Sebastian stared at her. “What the devil do you think I’m going to do? Shout it from the rooftops? Take out an advertisement in the Times? God damn you! Three people are already dead. How many more must die before you start being honest with me? Tell me what the bloody argument was about.”
She went to stand at the narrow window overlooking the lane. But the fog was so thick it was like trying to look through yellow soup.
She said, “Damion had discovered that I knew . . . something. That I had known it, for nine years. Something he believed I should have told him. I’m sorry, but more than that I cannot say.”
For nine years. Nine years . . .
“Bloody hell,” said Sebastian. He was seeing a blond, green-eyed boy sailing two painted wooden boats across the water, while his sister watched him with a mother’s intense love and pride. “It’s No?l Durant, isn’t it? The boy isn’t Lady Peter’s ‘brother’; he’s her son. By Damion Pelletan.”
She turned to stare at him, her face slack with astonishment. “You knew?”
He shook his head. “No. I’d assumed Pelletan came to London because he’d somehow learned of Lord Peter’s treatment of his wife. But he came because of the boy, didn’t he? How did he ever happen to learn the truth?”
“From an old priest whose deathbed he attended in Paris. The priest was delirious. At first Damion thought he was only rambling nonsense. Except the more he heard, the more the old man’s words came to make sense.”
“Julia Durant knew she was with child before she left Paris?”
“She did, yes.”
“Then why the hell didn’t she tell the man she claimed to love?”
“Because she was sixteen. Because she was afraid. Because her father had assured her the family’s flight from France would be temporary. Only, it wasn’t.”
“And so she found herself a refugee in London,” Sebastian said softly. “Unwed, and growing increasingly heavy with child. The poor girl.”
Alexandrie Sauvage nodded. “Once the general and his wife realized what was happening, they kept Julia out of sight. They knew that if the truth ever became known, she would be hopelessly ruined. Madame Durant was young enough to pretend to be with child herself. I’m told she even went so far as to strap a pillow to her belly when she appeared in public. In due time, the child was born and presented as General Durant’s son.”
“He had no other children?”
“Two older sons. Both died fighting Napoléon.”

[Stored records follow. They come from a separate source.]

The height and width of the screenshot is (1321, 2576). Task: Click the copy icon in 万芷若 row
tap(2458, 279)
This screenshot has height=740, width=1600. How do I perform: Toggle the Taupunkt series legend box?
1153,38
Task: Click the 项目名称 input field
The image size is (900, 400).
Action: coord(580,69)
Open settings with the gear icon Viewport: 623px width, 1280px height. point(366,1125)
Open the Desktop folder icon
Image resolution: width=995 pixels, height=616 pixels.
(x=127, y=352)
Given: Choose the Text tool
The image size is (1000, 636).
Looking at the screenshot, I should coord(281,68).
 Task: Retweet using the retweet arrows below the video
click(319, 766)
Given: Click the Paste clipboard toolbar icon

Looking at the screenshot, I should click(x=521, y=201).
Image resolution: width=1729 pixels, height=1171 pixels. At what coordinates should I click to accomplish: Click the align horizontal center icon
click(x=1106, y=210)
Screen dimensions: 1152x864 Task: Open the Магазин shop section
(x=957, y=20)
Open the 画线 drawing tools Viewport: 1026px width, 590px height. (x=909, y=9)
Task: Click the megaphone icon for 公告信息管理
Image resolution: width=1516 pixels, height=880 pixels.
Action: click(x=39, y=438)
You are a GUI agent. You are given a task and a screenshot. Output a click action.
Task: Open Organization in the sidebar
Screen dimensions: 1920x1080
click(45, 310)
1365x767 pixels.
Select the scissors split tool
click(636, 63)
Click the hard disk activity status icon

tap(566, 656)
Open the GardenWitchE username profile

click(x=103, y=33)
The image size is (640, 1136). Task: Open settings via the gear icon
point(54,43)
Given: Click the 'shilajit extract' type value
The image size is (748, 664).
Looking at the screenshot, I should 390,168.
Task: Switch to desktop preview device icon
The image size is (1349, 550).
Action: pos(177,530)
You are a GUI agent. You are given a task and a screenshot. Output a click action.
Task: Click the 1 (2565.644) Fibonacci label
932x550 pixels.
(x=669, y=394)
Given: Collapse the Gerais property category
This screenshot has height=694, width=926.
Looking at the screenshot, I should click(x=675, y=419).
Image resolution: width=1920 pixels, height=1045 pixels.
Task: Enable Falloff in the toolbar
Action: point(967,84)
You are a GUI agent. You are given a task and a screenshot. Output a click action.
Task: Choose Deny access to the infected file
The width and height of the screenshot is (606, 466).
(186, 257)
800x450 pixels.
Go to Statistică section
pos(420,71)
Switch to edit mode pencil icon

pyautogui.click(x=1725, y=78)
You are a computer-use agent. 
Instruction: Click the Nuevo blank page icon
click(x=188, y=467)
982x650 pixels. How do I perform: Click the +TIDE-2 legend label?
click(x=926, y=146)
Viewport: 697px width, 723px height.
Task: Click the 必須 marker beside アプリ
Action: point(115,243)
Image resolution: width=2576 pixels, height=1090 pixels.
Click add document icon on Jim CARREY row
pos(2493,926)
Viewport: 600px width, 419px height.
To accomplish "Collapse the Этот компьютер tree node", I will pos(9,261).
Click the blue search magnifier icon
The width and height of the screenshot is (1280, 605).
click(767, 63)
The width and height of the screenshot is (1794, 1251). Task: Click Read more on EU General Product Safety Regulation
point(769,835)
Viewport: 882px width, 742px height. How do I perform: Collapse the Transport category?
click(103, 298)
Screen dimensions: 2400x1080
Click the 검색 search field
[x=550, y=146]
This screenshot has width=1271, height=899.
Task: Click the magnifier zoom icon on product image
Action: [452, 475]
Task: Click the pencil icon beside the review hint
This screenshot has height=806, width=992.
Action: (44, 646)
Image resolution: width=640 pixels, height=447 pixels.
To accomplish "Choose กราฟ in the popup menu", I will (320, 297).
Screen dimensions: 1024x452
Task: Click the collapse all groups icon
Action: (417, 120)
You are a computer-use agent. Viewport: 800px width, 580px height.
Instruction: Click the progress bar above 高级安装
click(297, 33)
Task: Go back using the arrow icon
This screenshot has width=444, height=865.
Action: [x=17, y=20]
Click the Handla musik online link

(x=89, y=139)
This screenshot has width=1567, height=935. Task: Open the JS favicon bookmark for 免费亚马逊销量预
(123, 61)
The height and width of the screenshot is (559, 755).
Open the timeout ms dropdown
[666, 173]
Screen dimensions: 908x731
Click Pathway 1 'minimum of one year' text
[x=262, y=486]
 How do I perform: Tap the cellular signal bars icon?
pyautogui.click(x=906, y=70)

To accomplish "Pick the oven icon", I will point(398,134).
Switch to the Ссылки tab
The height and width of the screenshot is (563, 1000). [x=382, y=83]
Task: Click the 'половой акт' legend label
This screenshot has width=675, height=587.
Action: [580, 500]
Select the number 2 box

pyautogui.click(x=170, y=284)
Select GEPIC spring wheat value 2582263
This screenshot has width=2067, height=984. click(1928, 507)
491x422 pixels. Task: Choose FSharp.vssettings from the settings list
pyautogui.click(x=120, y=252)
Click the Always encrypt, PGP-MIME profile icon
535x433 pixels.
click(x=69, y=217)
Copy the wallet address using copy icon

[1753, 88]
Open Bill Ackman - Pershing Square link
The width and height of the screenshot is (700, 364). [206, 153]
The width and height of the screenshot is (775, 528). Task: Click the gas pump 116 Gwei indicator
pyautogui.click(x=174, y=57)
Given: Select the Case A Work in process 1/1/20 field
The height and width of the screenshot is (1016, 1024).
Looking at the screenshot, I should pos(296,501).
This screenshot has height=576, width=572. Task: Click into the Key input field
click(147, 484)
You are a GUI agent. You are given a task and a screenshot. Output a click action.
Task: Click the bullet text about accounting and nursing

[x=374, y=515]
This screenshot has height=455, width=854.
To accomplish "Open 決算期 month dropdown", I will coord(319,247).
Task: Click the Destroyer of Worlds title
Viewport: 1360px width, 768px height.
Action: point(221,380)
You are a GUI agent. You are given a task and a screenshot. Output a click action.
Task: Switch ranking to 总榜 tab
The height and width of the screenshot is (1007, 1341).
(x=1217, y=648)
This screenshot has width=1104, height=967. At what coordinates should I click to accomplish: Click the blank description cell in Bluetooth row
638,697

Sebastian had always wondered why the aging French general married his only daughter to a man like Lord Peter Radcliff. Yes, Radcliff was a duke’s son, handsome and brilliantly connected. But a general with Durant’s experience with men must surely have seen his son-in-law for the vain, self-absorbed dissolute he was.
Now it all made sense.
Sebastian said, “Does Radcliff know?”
“About No?l, you mean? I’m not certain.”
“Yet you knew.”
“Julia told me before she left Paris. She told me in confidence, and I swore I’d never tell anyone.”
“Did Pelletan know Radcliff beats her?”
“Before he came? No. But it didn’t take him long to figure it out. That’s when he tried to convince her to go back to Paris with him—for her sake, as well as for the boy’s.”
“How did he discover you’d been aware of the child all along?”
“Something Julia said to him. He was furious. I tried to make him understand that it was a secret told to me in confidence. How could I have betrayed it? But he wouldn’t listen.”
“Yet he went with you to St. Katharine’s, to see the sick child?”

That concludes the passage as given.